Monday, March 17, 2014

WWI Block of the Month - Block Three: Dog Tooth Violet

The story and photos that went with the block this month were interesting, but I missed the connection between the Dog Tooth Violet block and the soldier's experience.  Perhaps these blocks were chosen merely for their patriotic flair.

I have not made this block before, but it is a pretty one. The wreath is intended to overlap the piecing, and I'm getting used to that. I put the block together yesterday, but didn't even get a start on the applique, even though all the pieces were ready to fuse and stitch.  I have found that glue-basting the stem is the best way to hold it in place for the machine applique. The fusible I was working with does not hold.

Thursday, February 27, 2014

Never too early ....

.... to start planning for summer.
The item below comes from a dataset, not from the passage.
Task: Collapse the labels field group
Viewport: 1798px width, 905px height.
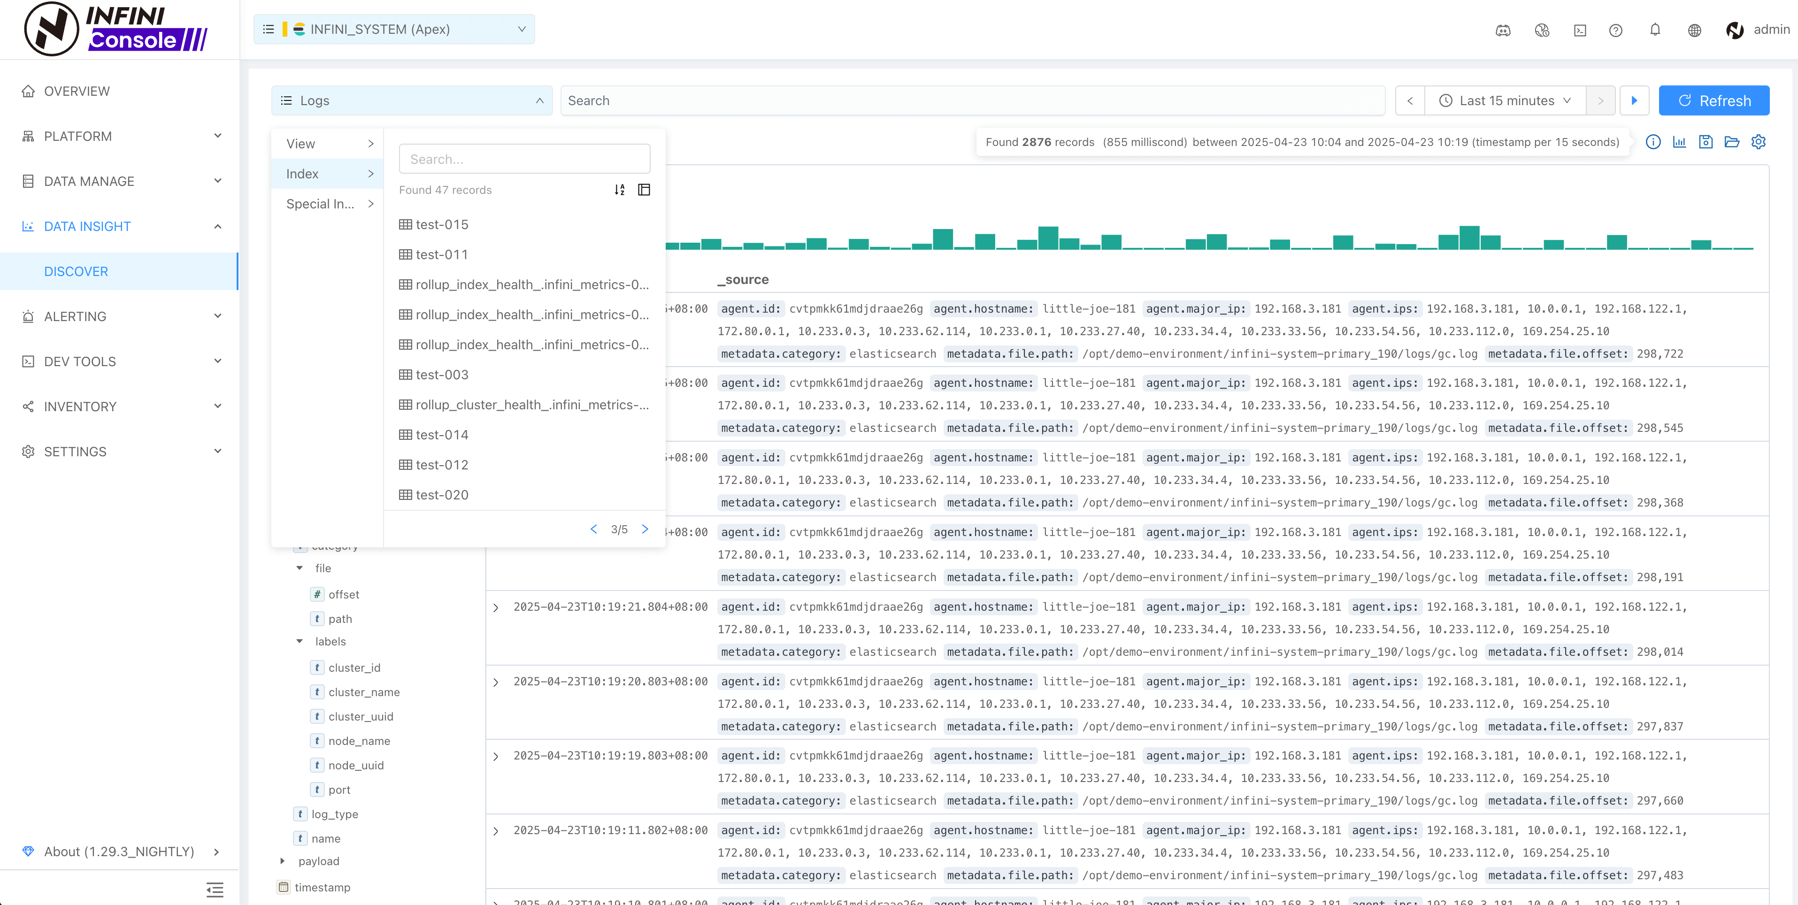Action: (299, 641)
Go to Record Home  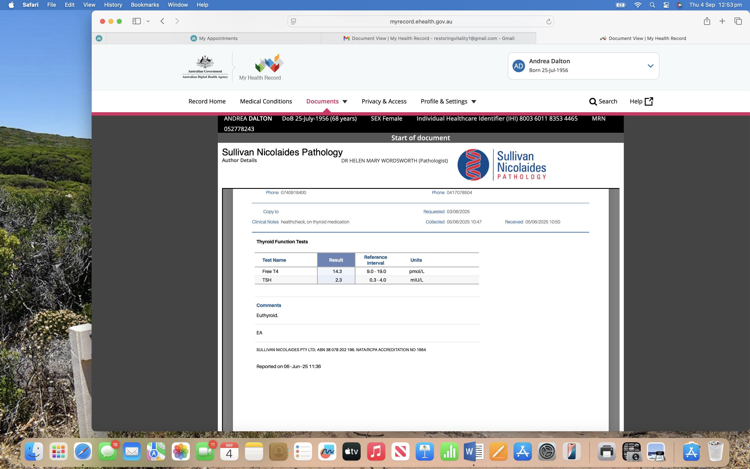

The Mountain Jam Circle quilters met several weeks ago and purchased the fabrics for this year's Shindig on the Green quilt. We are following an Eleanor Burns pattern that requires some assembly before the cutting is completed, but Alice got the first part of the cutting done.  We met for a yummy lunch at her house last week so that I could get some of the remnants to make a block for the center.

This block includes all the fabrics that will appear in the quilt.  I used the basic idea of the block Eleanor Burns used, but made it slightly more complex to incorporate all the shades of blue in what I hope looks like a transparent overlay of a light blue frame on point set over a Missouri Star.  I have found two related blocks "Noon and Light" and a version of "Royal Star"  - but surprisingly, no traditional pattern that is exactly this combination of squares and triangles.

This is a 12 inch block. Alice and Ann will be piecing the rest of a lap sized-quilt around it.  Should be a beauty!

Monday, February 24, 2014

A hat for Marvin

When Marvin saw the hat I knit for Norris, he said he wanted one just like it.  "Just like it," I wondered, "the same shape, the same texture, the same color?"  NO!  Not the same color!

Marvin needed a KU Blue hat. This blue was the closest I found in an easy-care worsted weight. Marvin's hat is a slight improvement on the earlier model, for which I was short of yarn. There's more room in the crown.

I mailed the hat off last week - it arrived on Friday when Marla and Marvin were getting ready to leave on vacation. They went to the beach in Florida. I don't think Marvin needs the hat there - and this winter is probably over in Chattanooga. But he'll have it for any chilly weather next year.  Rock-Chalk-Jayhawk!